Over the last two decades, a spectrum of single or combined anticancer drugs has shown improvement in response rates [4]. However, outcomes are still unsatisfactory due to the limited efficacy and severe adverse effects of conventional treatments [5]. As a consequence, new systemic therapies such as immunotherapy and targeted therapies have emerged, offering promise in extending survival rates. Nonetheless, their efficacy is still limited, and their use is associated with a high incidence of adverse events and toxicities [6,7,8,9]. Among them, nivolumab and pembrolizumab in combination with chemotherapy have been introduced to control tumour growth and improve survival. In 2021 and 2022, the Food and Drug Administration (FDA) and the European Medicine Agency (EMA) approved various drug combinations for some patients with advanced EC who are not candidates for surgery, based on the results of the ATTRACTION-3 [10], KEYNOTE-590 [11], and CheckMate 648 trials [12].

Moreover, some patients with advanced EC receive supportive treatments—commonly referred to as supportive care—to improve symptom control and quality of life (QoL). Supportive care encompasses a spectrum of interventions targeting symptom control, treatment side effects, and patient well-being during cancer therapy. These measures may include pain management, nutritional support, psychosocial assistance, and palliative care [13] either as a unique treatment or combined with anticancer drugs [14,15,16]. There are lingering uncertainties regarding whether these two approaches can be effectively combined and utilised together for patients, as well as questions surrounding the potential advantages and disadvantages of their combined application [17]. Nevertheless, according to our recent overview of systematic reviews (SR) on this topic, the real benefit of anticancer drugs compared to any supportive approach in patients with advanced EC remains uncertain and has been inadequately summarised [18]. Thus, the optimal therapy for patients with advanced EC is still debatable.
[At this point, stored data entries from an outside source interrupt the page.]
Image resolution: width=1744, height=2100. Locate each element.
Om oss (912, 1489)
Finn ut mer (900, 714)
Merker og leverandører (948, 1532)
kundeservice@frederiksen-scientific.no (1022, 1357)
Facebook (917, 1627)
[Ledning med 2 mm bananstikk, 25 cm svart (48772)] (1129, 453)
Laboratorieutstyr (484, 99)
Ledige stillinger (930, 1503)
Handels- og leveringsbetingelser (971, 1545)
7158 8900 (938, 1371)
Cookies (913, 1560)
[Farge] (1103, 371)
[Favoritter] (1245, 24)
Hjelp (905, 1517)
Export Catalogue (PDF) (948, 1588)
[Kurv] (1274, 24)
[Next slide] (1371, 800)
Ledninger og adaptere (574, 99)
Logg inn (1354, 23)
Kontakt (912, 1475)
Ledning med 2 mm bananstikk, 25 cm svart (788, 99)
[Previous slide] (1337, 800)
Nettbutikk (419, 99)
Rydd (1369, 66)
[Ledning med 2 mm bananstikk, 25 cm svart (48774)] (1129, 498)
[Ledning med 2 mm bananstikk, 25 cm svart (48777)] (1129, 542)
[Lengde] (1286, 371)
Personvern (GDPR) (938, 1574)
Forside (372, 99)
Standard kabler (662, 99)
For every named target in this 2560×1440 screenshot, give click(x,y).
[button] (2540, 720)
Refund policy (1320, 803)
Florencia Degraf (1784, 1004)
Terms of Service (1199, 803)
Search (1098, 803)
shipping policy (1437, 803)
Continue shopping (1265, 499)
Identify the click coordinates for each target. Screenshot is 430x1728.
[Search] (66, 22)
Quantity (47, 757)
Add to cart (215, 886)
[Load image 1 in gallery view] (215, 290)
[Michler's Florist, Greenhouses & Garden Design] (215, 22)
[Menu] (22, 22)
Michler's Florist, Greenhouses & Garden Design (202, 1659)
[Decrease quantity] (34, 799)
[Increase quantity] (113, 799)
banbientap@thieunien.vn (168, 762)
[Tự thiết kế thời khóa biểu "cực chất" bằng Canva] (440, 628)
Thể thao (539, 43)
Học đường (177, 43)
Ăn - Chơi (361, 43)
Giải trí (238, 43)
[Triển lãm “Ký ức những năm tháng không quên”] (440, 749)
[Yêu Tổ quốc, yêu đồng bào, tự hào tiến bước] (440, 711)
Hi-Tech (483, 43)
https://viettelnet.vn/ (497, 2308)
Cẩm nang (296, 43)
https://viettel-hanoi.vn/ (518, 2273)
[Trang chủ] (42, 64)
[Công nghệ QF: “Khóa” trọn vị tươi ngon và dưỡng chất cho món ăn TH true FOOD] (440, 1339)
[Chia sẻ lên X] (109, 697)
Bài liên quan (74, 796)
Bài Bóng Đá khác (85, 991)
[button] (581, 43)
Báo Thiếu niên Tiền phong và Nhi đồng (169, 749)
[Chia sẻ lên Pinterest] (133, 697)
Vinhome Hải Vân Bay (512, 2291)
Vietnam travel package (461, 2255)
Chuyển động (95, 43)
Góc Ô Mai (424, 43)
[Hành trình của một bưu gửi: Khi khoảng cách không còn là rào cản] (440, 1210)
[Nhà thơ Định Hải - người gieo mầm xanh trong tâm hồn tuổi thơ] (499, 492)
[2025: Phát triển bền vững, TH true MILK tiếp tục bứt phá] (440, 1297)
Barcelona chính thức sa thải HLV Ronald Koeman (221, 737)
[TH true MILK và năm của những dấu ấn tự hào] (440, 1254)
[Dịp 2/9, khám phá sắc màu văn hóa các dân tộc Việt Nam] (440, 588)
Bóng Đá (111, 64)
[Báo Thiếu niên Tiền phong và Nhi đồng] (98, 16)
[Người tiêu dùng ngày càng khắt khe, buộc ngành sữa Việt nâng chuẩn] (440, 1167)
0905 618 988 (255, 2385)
Therefore, patients with advanced EC represent a real challenge from a clinical perspective, due to the short life expectancy and the difficulty of balancing the potential benefit of offering anticancer drugs with their associated side effects and related costs. The lack of confidence in evidence may hinder decision-making in clinical practice and is a crucial issue of end-of-life care. Consequently, this review aims to assess all the available evidence on the efficacy and safety of anticancer drugs compared to supportive care in patients with advanced EC.

Methods

Study design

We developed a SR according to the Cochrane Handbook for Systematic Reviews [19, 20], and reported it following the PRISMA 2020 statement [20]. This SR is part of a wider project (ASTAC-Study) aiming to conduct broad evidence syntheses assessing the effects of systemic anticancer drugs compared to supportive care for people with advanced non-intestinal digestive cancers [18, 21,22,23]. The review protocol was prospectively published on March 29, 2022, in Open Science Framework (OSF) [21].

Eligibility criteria

Studies had to meet all the following criteria of eligibility (details are presented in Additional file 1): (1) randomised controlled trials (RCTs); (2) included adult patients diagnosed with advanced or metastatic, primary or recurrent carcinoma of the esophagus or gastroesophageal junction (GEJ); (3) systemic anticancer drugs as intervention (chemotherapy, immunotherapy, or biological/targeted therapy); (4) any supportive treatment as a comparison (supportive care, observation, or placebo).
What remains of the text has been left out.